Tassazione sul gioco: operatori britannici sul piede di guerra
L’industria britannica del gioco d’azzardo sta vivendo un momento di particolare tensione: il Governo ha proposto di adottare una tassazione unica sul gioco, che gli operatori però ritengono una pessima idea che potrebbe avere conseguenze negative sul settore.
UK: BGC contro il governo per le tasse sul gioco

Il Betting and Gaming Council contro il governo britannico
In Gran Bretagna tira un’aria pesante, tra il Governo di Sua Maestà e gli operatori del gioco, a causa di una proposta di modifica alla tassazione che non trova affatto d’accordo il settore. Nello specifico, l’HM Revenue and Customs ha proposto di introdurre una categoria fiscale unica, la Remote Betting and Gaming Duty, che sostituisca le tre aliquote attualmente in vigore.
Le imposte che la nuova categoria di prelievo andrebbe a cancellare sono Remote Gaming Duty, General Betting Duty e Pool Betting Duty. La nuova aliquota manterrebbe inoltre il modello attuale, adottato nel 2014, ovvero il principio del luogo di consumo. In base a tale principio, si applicano imposte non in base alla sede legale dell’operatore, ma alla residenza del cliente.
La tassazione attuale prevede un prelievo del 21% sui profitti lordi per il gioco online, che diventa del 15% per le scommesse (sia a totalizzatore che a quota fissa), mentre lo spread betting è al 10%. Il Betting and Gaming Council, gruppo che rappresenta operatori che contribuiscono per quasi 7 miliardi di sterline all’economia britannica, occupando quasi 110mila persone, non è affatto d’accordo con la proposta.

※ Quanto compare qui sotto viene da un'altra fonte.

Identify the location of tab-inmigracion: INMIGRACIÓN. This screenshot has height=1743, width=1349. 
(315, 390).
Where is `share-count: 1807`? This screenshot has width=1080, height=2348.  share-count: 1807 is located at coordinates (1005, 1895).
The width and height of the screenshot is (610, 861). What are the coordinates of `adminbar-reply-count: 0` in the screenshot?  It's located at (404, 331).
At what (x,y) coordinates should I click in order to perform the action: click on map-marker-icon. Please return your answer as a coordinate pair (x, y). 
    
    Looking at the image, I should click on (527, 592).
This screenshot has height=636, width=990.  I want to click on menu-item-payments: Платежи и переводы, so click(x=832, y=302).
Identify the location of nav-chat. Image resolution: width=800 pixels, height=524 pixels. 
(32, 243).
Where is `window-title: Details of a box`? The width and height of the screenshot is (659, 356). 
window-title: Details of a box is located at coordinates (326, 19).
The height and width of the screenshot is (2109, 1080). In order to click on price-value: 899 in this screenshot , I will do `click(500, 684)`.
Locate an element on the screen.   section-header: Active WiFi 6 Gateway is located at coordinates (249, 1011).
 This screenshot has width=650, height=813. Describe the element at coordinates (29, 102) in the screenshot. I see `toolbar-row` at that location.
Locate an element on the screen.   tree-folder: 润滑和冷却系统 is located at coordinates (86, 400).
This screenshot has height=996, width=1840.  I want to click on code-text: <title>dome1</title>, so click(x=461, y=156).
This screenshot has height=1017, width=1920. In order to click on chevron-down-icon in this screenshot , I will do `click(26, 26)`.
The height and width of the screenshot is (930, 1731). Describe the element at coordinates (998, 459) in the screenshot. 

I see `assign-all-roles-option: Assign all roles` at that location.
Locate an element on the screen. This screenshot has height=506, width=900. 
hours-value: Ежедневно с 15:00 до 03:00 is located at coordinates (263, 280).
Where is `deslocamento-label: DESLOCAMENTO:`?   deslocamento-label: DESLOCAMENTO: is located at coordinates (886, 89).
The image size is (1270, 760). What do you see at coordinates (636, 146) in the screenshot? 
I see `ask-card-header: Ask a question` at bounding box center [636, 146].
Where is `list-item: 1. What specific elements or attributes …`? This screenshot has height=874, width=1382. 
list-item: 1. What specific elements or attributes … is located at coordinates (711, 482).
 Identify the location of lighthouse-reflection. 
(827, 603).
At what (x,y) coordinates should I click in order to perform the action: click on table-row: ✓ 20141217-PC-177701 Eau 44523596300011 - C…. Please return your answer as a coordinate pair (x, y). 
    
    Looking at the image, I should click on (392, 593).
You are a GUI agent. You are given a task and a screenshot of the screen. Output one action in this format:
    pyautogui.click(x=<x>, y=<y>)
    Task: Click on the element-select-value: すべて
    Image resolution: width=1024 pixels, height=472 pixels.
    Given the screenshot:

Le prospettive in UK e il confronto con l’Italia
Il rischio che paventano i rappresentanti del BGC è che un aumento della tassazione (che deriverebbe dall’accorpamento in una imposta unica) possa spingere gli appassionati inglesi verso il gioco illegale. Lo confermerebbe anche un sondaggio, commissionato dalla stessa BGC a YouGov, in cui il 65% degli intervistati ritiene possibile un boom dei siti non autorizzati, mentre il 23% lo ritiene improbabile.
Si tratta di problemi delicati, che rischiano di minare l’industria di riferimento nel mondo per il gioco d’azzardo. E sono problemi che in Italia conosciamo bene. A tal proposito è interessante considerare quanto si paga in Italia: da noi vige una imposta unica sulle scommesse, sportive e non sportive, del 20% per quanto riguarda la raccolta fisica e del 24% per la raccolta online.
L’imposta si intende sul profitto lordo, ovvero la differenza tra somme giocate e vincite corrisposte, ma è stata aumentata proprio lo scorso anno. Fino ad allora, infatti, l’imposta unica era del 18% per la rete fisica e del 22% per il gioco a distanza, ma anni di polemiche e di proposte demagogiche, arrivate per lo più da persone che ignorano le dinamiche specifiche del settore, hanno prodotto questa sorta di compromesso.